Excerpt provided =>
--------

Posted Tuesday 16 March 2010
Three healthcare students have unexpectedly found themselves on the guest list for the launch of a major Government report. Natasha Farnon, Jessica Cannon and Louise Edwards mingled with MPs, Westminster officials, senior policy-makers and even the Prime Minister himself when the recommendations of the Commission on the Future of Nursing and Midwifery were unveiled at Number 10 Downing Street earlier this month.
The students, all completing courses at the Faculty of Health and Social Care Sciences run by Kingston University and St George's, University of London, still cannot quite believe they witnessed such a momentous occasion in health service history. Looking on as Prime Minister Gordon Brown outlined his determination that nurses and midwives must take centre stage in driving forward high quality, compassionate care had been enormously inspiring, they said.

--------

Source information =>
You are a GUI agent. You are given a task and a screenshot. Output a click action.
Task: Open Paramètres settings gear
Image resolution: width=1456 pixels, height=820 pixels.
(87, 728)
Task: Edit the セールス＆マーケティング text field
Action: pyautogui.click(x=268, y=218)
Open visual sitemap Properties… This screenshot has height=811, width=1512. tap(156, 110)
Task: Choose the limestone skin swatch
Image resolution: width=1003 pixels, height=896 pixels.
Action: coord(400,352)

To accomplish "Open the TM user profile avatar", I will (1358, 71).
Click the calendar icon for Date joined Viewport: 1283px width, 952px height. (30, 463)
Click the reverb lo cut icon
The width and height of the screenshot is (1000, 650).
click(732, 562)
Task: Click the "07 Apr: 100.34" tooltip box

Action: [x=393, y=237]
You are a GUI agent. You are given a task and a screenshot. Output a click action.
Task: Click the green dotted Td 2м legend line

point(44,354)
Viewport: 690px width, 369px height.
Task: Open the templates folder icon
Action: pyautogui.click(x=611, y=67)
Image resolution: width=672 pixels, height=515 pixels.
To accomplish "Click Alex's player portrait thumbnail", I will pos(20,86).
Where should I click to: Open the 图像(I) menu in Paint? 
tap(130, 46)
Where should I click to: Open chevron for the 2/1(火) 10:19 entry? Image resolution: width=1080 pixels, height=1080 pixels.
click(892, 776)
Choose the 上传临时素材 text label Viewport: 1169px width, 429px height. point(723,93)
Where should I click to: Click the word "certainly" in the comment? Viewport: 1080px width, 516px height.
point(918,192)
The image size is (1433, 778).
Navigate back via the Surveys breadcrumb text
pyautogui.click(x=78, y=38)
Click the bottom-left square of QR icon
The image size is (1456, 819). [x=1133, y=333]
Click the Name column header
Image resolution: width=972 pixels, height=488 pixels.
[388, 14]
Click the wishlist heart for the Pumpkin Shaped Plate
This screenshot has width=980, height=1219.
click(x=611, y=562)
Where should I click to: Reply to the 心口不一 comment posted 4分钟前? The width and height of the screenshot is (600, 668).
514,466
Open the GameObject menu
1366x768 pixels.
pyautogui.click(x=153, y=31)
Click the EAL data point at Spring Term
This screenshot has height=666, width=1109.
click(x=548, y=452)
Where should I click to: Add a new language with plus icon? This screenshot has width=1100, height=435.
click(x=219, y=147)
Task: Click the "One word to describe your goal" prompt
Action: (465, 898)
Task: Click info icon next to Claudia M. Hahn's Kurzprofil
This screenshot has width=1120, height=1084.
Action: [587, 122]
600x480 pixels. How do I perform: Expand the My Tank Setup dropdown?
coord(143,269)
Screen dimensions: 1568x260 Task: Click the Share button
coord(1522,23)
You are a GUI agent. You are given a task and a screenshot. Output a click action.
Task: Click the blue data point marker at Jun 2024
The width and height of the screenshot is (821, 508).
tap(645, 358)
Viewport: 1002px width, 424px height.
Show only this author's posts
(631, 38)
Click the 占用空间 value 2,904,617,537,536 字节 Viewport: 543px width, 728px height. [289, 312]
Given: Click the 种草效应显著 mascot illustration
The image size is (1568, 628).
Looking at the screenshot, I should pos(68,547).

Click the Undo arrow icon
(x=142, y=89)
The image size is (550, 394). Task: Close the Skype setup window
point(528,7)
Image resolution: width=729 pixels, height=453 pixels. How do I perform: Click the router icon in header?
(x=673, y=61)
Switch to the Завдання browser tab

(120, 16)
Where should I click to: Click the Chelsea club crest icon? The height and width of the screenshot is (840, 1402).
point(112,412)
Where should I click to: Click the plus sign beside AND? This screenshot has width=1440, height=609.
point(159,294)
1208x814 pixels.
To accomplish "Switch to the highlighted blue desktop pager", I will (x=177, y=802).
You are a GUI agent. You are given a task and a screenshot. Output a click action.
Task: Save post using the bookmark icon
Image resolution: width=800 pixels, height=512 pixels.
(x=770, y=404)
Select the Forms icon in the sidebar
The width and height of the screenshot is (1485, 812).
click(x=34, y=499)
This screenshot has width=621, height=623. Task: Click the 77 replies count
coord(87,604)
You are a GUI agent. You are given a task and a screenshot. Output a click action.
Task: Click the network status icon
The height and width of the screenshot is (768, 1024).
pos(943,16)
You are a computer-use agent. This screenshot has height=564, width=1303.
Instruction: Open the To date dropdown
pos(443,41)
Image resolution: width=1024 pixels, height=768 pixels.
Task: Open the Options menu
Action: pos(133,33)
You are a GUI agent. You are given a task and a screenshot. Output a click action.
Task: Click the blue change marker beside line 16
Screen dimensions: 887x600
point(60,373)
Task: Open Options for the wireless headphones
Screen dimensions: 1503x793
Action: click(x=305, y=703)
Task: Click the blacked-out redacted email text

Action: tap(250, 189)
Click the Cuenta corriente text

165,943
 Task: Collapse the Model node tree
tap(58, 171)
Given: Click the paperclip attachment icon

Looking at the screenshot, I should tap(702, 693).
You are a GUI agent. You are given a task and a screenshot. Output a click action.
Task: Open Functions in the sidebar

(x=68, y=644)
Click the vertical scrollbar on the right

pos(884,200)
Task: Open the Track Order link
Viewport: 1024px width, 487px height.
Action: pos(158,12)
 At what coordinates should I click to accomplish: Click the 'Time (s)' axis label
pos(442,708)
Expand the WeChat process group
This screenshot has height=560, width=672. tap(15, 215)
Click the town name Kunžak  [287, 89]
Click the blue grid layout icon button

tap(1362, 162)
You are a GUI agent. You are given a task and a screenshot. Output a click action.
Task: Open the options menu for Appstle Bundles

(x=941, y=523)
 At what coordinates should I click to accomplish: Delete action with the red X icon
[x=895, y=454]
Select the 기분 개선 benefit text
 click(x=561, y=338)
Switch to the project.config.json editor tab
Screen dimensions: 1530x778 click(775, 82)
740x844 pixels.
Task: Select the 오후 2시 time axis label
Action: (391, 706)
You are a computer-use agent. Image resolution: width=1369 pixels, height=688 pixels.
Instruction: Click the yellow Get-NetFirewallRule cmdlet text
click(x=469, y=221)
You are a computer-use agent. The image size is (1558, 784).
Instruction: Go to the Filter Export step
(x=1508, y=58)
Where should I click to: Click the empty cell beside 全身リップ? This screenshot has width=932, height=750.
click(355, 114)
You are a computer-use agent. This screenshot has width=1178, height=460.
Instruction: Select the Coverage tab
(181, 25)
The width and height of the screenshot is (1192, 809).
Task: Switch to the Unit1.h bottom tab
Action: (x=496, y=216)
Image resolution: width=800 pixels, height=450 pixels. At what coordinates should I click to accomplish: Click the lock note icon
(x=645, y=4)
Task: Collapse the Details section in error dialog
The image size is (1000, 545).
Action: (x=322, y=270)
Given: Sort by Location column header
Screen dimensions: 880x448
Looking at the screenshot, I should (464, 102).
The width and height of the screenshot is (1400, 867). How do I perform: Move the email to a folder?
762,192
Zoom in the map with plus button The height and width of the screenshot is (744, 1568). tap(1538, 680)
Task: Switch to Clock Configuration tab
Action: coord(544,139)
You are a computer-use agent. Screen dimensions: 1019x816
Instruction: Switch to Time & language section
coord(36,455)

--------

Required actions =>
1 > Answer these questions about the news item:
(a) On what date was it posted?
(b) Where were the Commission's recommendations unveiled?
(c) Which two institutions run the Faculty of Health and Social Care Sciences?
2 > Please retype the news item between "The students, all" and "inspiring, they said.", inclusive.
The material has no connection to the news item.

Solutions by task =>
1 >
(a) Tuesday 16 March 2010
(b) At Number 10 Downing Street
(c) Kingston University and St George's, University of London

2 >
The students, all completing courses at the Faculty of Health and Social Care Sciences run by Kingston University and St George's, University of London, still cannot quite believe they witnessed such a momentous occasion in health service history. Looking on as Prime Minister Gordon Brown outlined his determination that nurses and midwives must take centre stage in driving forward high quality, compassionate care had been enormously inspiring, they said.